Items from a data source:

[Start of section]

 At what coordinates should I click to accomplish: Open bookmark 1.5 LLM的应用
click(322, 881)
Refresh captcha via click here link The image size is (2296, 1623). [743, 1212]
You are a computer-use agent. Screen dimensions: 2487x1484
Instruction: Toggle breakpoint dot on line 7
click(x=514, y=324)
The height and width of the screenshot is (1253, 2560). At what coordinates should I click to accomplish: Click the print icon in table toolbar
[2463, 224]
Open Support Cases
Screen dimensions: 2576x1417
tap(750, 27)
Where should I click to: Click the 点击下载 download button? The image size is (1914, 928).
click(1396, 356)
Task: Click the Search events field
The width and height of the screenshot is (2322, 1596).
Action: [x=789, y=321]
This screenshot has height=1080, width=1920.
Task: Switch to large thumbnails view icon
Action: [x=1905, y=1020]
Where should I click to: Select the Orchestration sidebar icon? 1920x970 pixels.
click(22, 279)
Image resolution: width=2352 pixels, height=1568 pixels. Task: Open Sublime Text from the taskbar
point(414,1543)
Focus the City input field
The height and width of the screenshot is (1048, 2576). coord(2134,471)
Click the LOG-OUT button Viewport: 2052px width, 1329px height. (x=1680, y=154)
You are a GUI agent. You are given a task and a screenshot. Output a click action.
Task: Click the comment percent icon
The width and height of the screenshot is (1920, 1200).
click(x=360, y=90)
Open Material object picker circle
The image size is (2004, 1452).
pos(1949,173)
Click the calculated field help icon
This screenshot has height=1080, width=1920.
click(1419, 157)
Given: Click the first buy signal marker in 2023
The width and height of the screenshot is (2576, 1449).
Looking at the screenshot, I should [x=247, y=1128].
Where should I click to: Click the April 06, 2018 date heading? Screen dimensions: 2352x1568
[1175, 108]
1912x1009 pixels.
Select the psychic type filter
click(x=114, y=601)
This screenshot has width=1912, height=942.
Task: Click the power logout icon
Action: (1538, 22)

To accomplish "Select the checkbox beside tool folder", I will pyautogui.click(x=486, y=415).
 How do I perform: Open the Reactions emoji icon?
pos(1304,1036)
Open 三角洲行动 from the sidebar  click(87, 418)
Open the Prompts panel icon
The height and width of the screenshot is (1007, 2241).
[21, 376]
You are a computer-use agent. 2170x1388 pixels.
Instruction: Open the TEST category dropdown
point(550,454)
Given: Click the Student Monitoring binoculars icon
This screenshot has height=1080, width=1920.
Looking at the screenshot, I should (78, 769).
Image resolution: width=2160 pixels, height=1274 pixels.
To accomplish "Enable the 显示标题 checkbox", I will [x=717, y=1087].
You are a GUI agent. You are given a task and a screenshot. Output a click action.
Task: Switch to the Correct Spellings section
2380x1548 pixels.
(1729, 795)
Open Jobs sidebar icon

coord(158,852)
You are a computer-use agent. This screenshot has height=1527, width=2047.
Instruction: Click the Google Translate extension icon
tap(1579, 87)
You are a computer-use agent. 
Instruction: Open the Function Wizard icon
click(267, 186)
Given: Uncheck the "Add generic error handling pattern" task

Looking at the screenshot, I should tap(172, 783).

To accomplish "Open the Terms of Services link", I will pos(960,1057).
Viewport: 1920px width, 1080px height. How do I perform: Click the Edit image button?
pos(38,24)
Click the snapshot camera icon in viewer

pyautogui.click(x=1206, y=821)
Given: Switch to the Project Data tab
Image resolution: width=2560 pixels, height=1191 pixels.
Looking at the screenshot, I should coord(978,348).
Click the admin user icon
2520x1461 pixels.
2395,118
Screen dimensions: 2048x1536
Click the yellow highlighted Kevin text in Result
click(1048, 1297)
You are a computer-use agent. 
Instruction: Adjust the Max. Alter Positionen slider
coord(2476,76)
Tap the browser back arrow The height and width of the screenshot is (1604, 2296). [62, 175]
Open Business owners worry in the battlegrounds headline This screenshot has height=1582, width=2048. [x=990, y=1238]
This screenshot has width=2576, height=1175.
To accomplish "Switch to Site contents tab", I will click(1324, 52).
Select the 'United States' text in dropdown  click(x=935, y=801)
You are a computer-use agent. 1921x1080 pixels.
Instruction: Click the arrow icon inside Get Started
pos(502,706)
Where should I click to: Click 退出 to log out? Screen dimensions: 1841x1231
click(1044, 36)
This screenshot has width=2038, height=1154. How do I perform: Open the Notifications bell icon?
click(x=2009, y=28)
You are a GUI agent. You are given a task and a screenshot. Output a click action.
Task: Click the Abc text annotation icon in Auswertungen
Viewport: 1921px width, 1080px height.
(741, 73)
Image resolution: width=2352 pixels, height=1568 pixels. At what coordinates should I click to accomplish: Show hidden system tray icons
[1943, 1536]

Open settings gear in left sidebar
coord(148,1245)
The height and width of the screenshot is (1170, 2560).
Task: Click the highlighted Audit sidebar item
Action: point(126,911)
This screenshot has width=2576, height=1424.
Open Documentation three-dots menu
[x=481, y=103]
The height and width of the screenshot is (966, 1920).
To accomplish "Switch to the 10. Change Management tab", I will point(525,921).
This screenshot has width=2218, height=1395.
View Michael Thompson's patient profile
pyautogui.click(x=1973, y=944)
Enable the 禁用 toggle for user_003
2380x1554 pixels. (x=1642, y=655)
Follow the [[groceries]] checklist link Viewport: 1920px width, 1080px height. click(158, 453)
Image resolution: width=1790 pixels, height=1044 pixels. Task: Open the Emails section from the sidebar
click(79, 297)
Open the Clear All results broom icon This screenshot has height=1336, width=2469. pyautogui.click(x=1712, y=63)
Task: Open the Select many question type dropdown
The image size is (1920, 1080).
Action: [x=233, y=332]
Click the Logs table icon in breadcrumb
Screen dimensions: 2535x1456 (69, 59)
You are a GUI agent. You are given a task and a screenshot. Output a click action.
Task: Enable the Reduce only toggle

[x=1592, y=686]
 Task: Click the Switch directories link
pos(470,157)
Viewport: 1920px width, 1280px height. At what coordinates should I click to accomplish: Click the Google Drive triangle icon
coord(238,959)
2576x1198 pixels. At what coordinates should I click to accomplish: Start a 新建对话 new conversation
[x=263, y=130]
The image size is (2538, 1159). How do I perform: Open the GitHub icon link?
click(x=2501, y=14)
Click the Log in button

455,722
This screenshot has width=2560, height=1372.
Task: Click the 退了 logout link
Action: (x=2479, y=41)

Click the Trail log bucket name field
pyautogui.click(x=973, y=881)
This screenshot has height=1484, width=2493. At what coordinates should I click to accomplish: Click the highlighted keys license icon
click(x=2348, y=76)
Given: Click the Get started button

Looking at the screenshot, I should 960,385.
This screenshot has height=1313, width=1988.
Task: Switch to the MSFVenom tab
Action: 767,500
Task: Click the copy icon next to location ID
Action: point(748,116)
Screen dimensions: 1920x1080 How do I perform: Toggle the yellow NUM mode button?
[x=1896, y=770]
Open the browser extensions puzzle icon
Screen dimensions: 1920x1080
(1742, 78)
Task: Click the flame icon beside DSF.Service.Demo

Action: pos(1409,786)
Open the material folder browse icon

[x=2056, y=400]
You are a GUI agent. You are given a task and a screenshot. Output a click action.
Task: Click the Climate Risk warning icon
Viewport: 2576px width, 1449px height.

[End of section]

# Exercise goal:
Search the data for the word "computer" and report how many lines include it, with the number alone.

# Exercise answer:
6